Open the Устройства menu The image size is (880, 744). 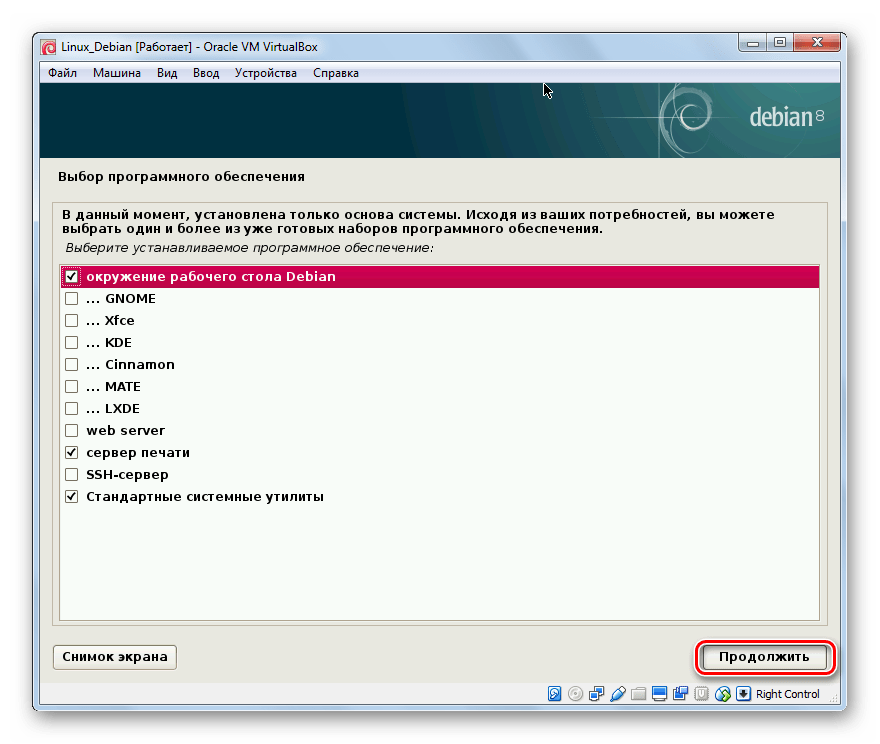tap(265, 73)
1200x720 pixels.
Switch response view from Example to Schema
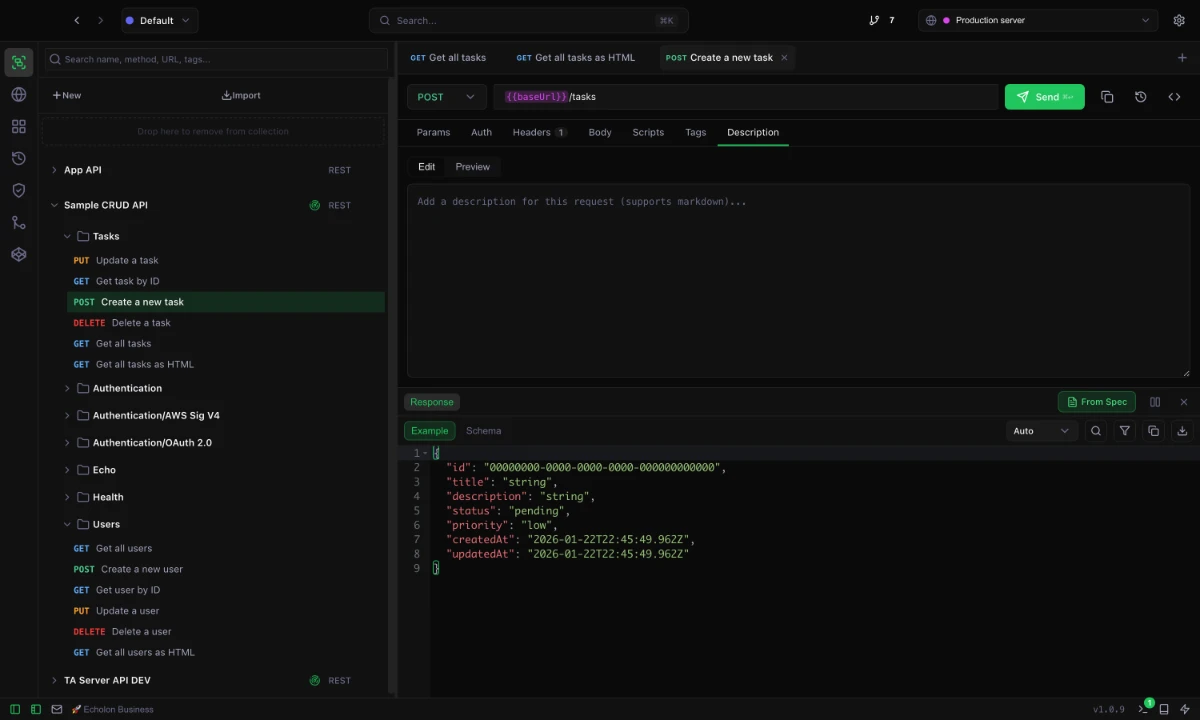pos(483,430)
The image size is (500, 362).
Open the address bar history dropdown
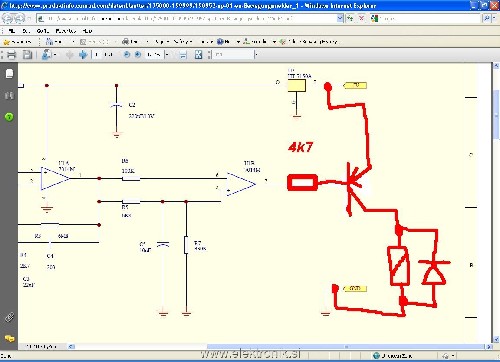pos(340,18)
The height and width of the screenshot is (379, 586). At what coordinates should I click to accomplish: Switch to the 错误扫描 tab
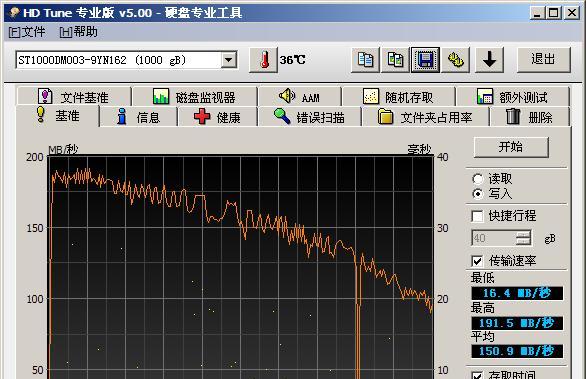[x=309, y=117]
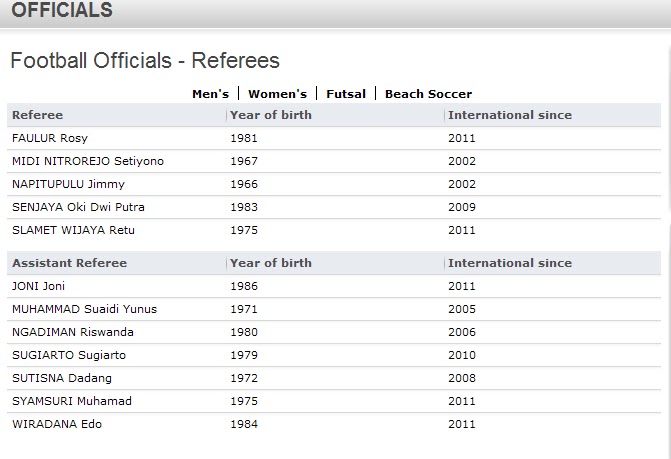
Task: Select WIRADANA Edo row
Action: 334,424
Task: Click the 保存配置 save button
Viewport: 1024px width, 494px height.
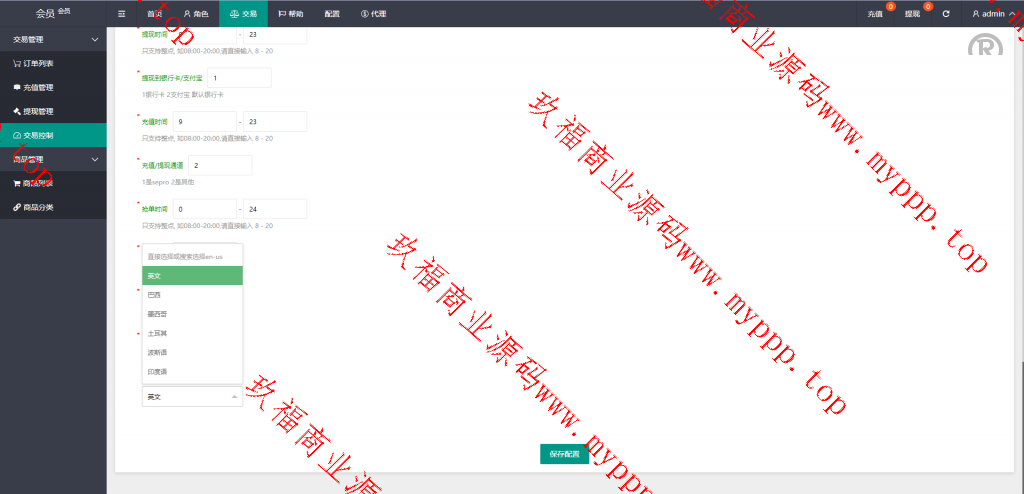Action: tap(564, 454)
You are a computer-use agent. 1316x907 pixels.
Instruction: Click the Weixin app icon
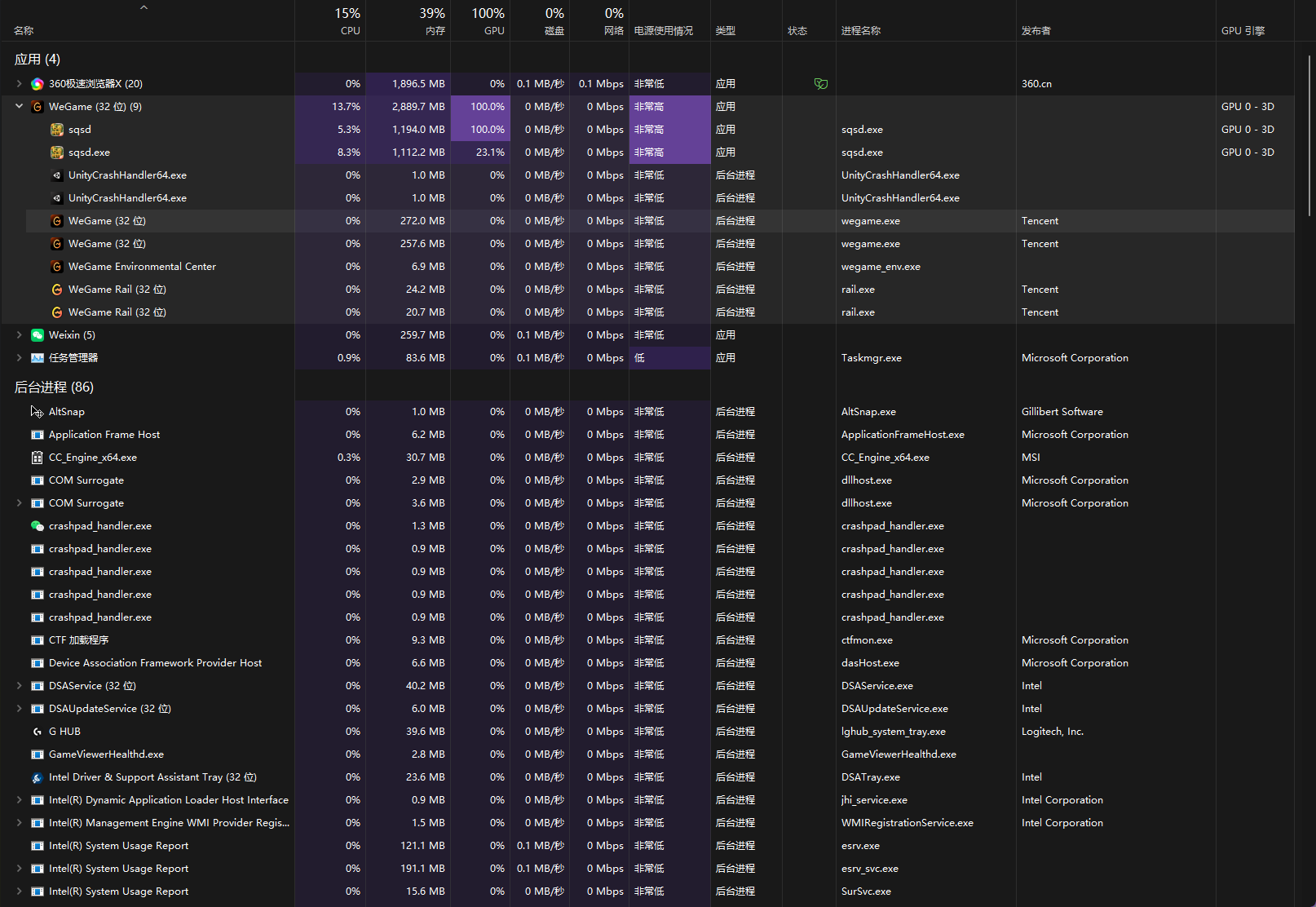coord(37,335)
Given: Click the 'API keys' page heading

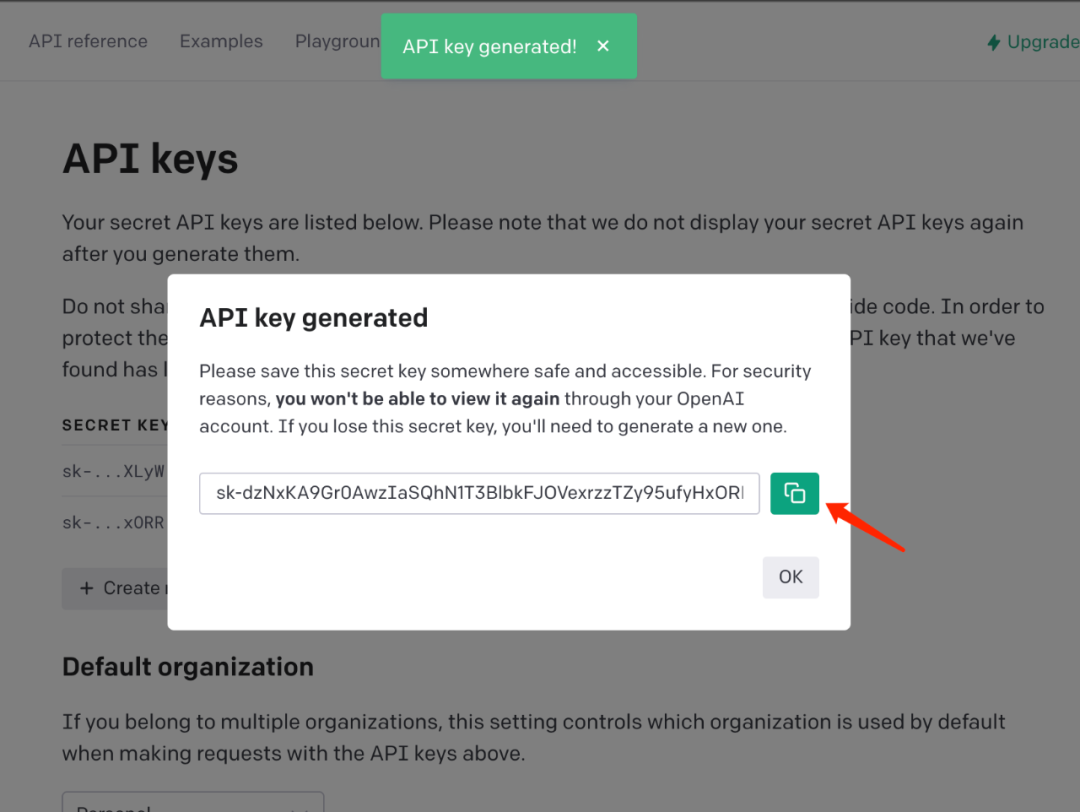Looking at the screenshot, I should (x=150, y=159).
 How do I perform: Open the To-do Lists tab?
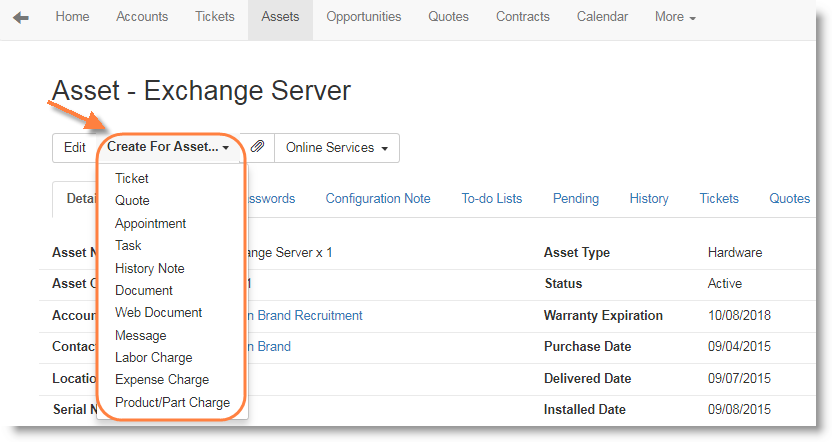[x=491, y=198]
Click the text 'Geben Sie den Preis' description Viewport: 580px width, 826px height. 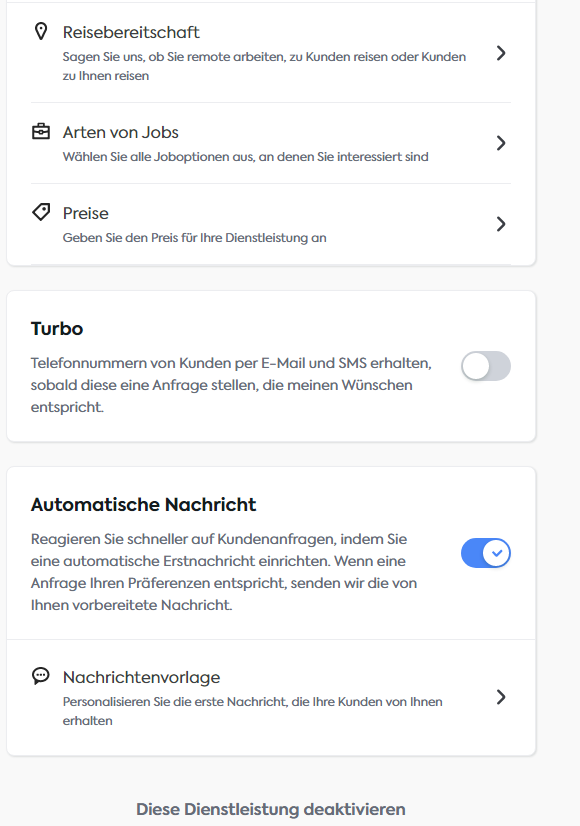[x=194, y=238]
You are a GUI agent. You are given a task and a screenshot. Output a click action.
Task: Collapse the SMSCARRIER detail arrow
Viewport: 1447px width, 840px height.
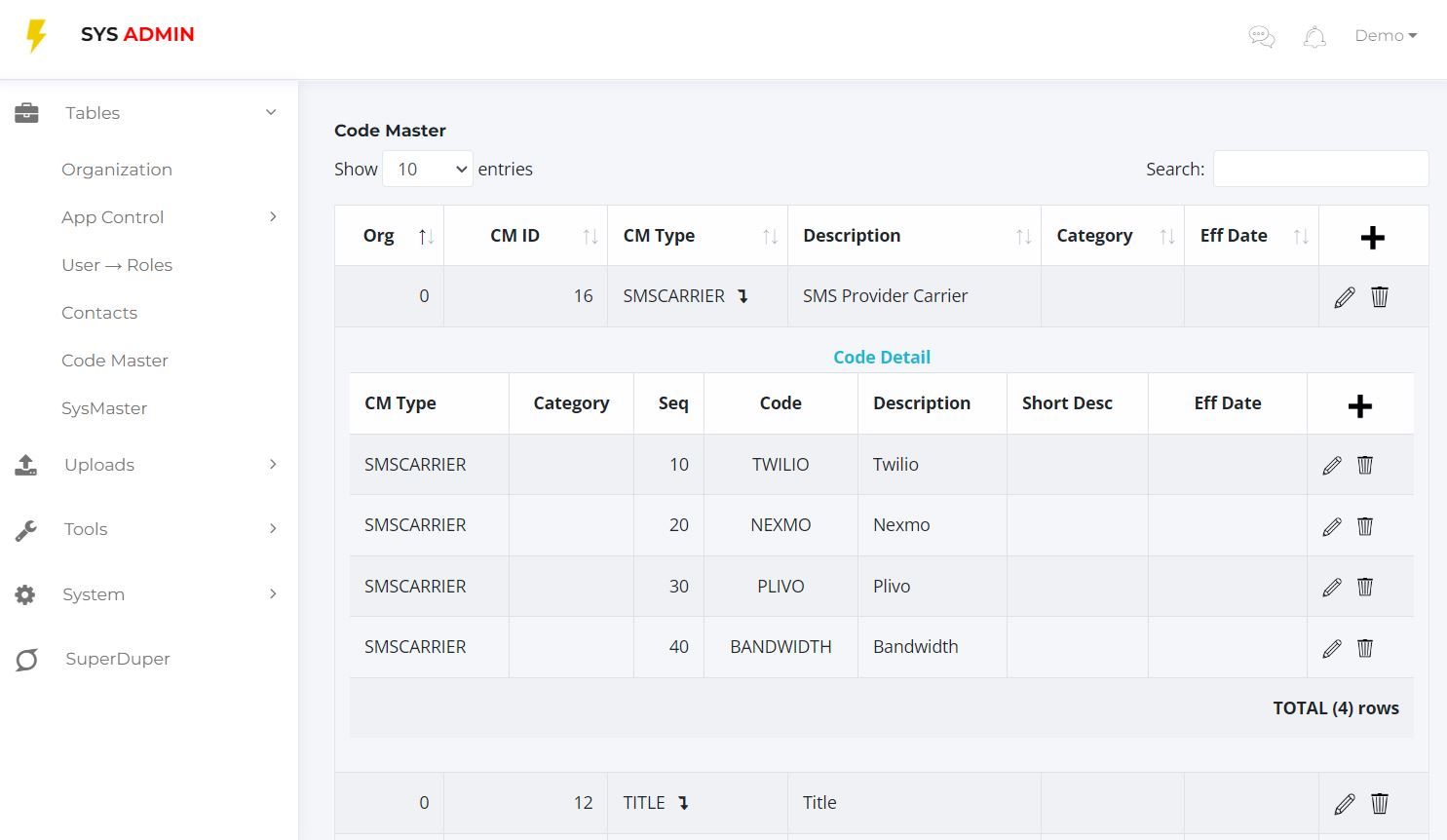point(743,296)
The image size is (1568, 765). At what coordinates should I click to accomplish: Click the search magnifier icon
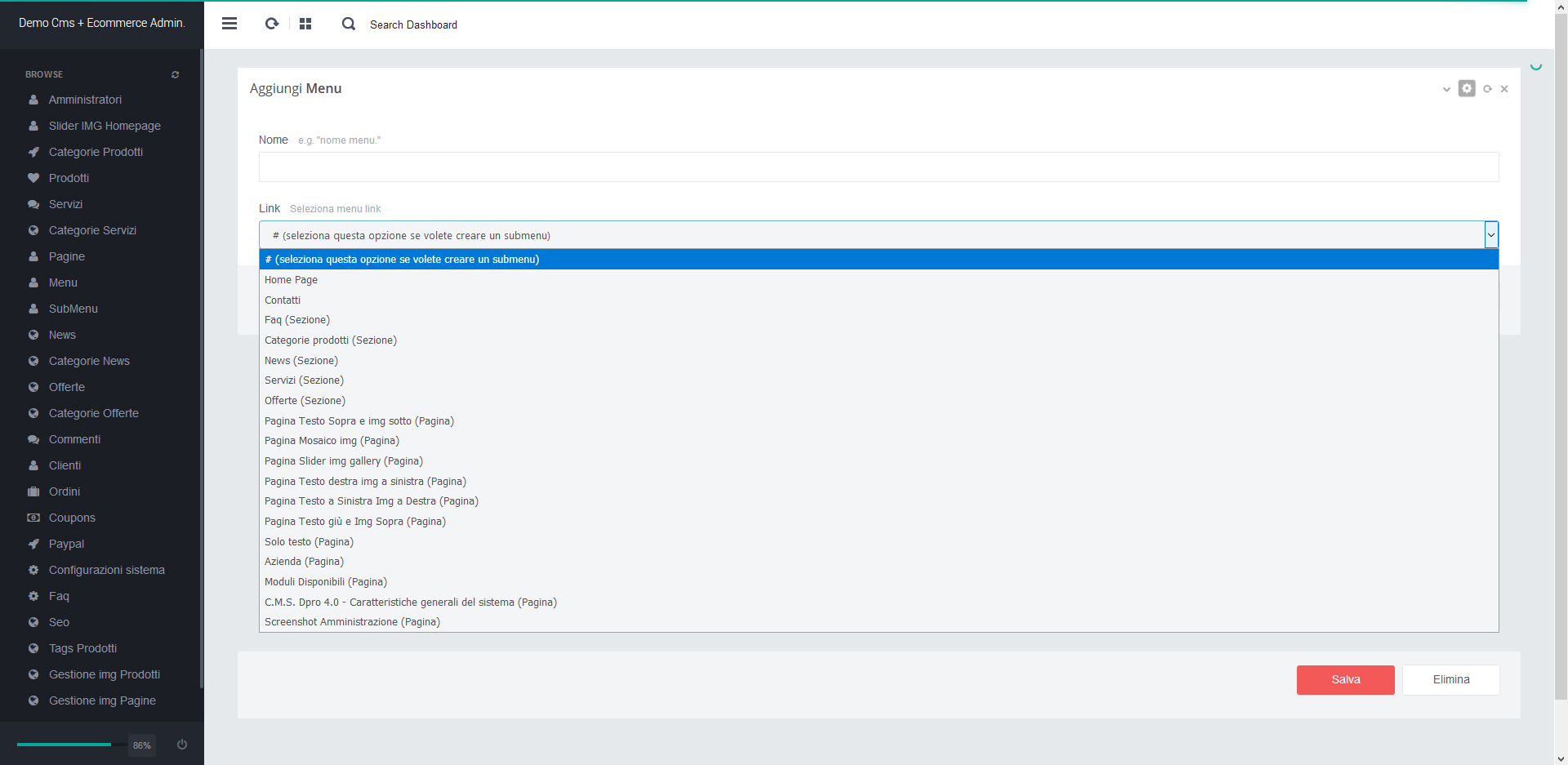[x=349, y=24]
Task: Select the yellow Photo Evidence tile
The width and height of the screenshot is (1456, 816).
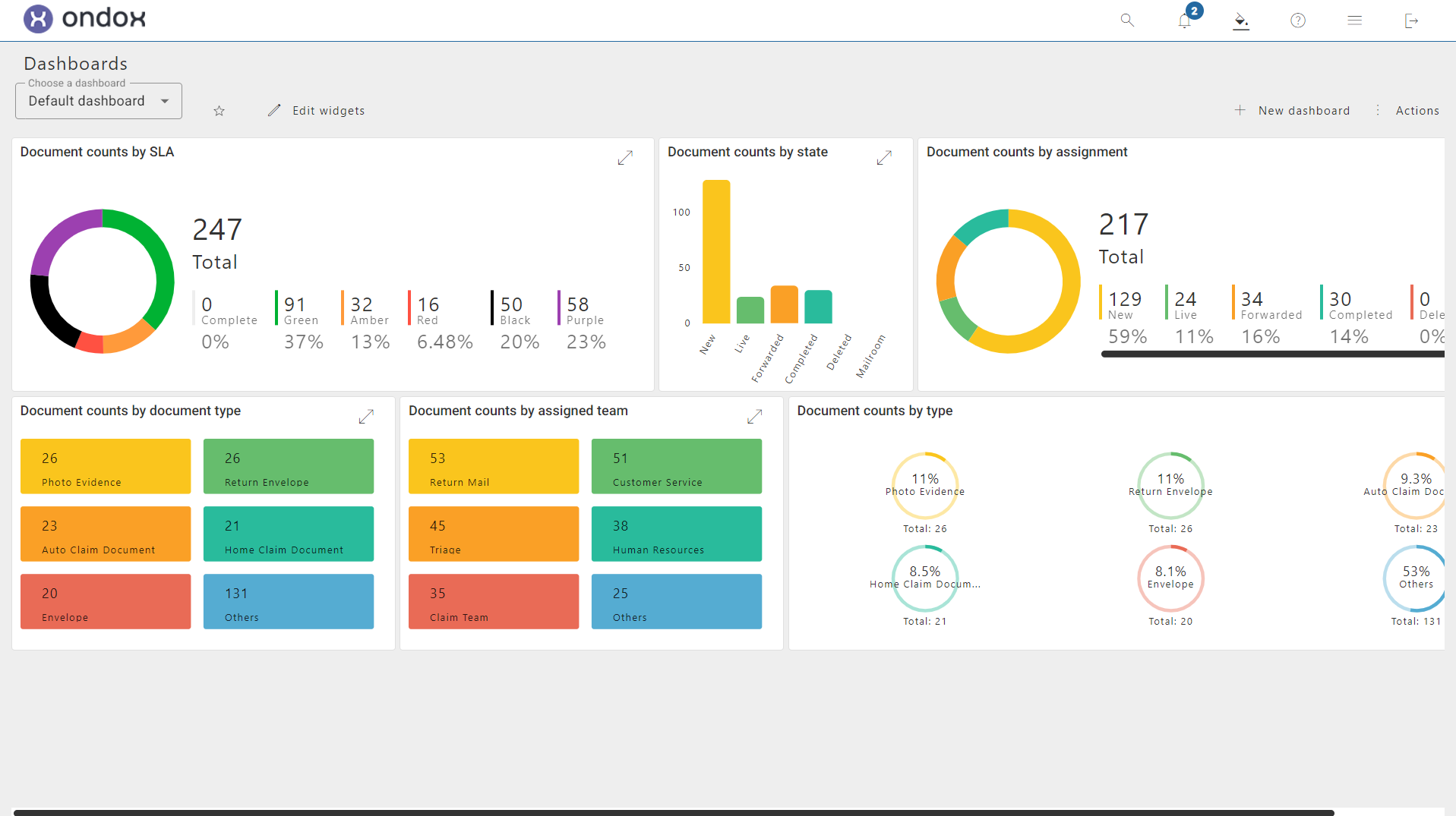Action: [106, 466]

## What to work on
In the entries above, identify each line that includes the string "agent", then copy it.

## Exercise result
You are a computer-use agent. 1316x907 pixels.
You are a GUI agent. You are given a task and a screenshot. Output a click action.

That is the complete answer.